We pop in at the Naked Blueberry, a new shop that sells organic blueberries from a farm that’s been in the owner’s family since 1868. At Window Panes Home and Garden, which caters to home cooks and gardeners (and sells all manner of kitchen gadgets, tools, home goods, and accessories), I pick up some beeswax food-saving wrap. Then we walk over for dinner at Blaze, where the wood-fired brick oven churns out pizzas in addition to entree offerings, such as wood-grilled lobster and steak. Upon returning to the hotel, we grab chocolate- chip cookies from the pantry and enjoy a bottle of chilled white wine.

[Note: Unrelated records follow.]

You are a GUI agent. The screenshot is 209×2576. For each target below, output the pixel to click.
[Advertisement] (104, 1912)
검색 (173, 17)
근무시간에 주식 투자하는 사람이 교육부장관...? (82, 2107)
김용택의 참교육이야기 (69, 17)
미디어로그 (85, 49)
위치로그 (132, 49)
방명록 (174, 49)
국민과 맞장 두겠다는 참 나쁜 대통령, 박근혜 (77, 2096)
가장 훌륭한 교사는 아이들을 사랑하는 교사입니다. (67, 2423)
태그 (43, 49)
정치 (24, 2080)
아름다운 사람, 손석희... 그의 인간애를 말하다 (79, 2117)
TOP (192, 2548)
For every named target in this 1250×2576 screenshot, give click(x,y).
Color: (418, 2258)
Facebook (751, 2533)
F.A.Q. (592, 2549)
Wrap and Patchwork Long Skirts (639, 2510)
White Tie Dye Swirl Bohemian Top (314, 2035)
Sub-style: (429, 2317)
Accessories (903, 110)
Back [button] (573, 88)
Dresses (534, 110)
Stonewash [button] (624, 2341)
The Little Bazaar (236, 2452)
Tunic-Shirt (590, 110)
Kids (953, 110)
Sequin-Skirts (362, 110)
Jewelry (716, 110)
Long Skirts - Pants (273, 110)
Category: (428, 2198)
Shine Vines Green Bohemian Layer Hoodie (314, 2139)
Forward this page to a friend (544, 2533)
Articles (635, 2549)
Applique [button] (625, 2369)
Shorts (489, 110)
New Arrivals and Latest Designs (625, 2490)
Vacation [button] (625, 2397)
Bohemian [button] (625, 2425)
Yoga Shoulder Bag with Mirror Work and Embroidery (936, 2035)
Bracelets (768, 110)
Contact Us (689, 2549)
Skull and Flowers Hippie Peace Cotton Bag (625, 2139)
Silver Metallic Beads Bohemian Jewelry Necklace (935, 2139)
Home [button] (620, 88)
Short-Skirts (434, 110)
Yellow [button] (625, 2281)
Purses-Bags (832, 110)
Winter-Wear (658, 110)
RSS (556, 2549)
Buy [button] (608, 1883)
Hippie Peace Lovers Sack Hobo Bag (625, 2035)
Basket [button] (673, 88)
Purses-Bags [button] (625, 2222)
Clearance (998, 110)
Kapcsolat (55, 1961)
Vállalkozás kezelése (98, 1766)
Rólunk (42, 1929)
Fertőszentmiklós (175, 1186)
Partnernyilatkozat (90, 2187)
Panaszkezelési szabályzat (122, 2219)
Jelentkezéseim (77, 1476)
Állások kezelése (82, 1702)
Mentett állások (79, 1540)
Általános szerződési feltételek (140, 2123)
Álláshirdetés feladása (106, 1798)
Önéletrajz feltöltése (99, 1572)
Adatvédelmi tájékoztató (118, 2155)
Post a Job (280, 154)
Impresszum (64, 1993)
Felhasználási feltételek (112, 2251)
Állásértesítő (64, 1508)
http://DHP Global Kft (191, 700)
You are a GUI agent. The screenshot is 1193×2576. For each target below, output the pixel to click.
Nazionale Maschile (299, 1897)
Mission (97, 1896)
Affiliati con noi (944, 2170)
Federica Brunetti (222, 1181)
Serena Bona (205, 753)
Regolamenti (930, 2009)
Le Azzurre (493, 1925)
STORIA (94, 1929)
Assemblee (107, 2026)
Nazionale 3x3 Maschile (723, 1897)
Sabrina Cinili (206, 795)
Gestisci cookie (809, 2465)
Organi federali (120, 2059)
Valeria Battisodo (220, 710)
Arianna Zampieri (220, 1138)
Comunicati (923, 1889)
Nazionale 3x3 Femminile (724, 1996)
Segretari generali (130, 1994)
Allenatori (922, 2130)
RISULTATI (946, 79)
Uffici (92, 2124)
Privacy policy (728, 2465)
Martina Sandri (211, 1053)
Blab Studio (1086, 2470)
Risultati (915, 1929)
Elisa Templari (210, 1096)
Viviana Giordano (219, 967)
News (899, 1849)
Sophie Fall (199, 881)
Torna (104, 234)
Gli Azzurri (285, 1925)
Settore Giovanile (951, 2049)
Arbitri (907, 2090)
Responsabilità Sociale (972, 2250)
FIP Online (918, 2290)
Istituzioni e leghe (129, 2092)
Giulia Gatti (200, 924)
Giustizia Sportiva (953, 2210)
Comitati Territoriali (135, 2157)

Around the corner from the hotel, we stop in at Coffee Hound Coffee Bar for our caffeine fix. The galley-like space features azure walls and reclaimed barn wood from Barn Boards and More in Gardiner, as well as an array of Maine-themed espresso drinks with names such as the Acadia Turtle mocha, Lumberjack mocha, and Maple Leaf latte. We head over to Thrive Juice Bar and Kitchen, where we both get the Local Breakfast Bowl, which comes with wild Maine blueberries, strawberries, banana, hemp seeds, and a honey drizzle over granola with coconut yogurt—a delicious, healthy start to the day. Before we hit the road, I stop in to get an early look at the Atlantic Brewing Company’s Cottage Street pilot brewery, which opens this summer in a new building designed by Blue Hill’s Elliott and Elliott Architecture. The space will host a restaurant with both seating and takeout options, a rooftop garden, a bar for beer tasting, and a cutout window to watch the brewing operations. Jealous of the throngs of summer visitors who will get to unwind with a pint after a day spent exploring Acadia, we decide that we will just have to come back to see—and sample—for ourselves.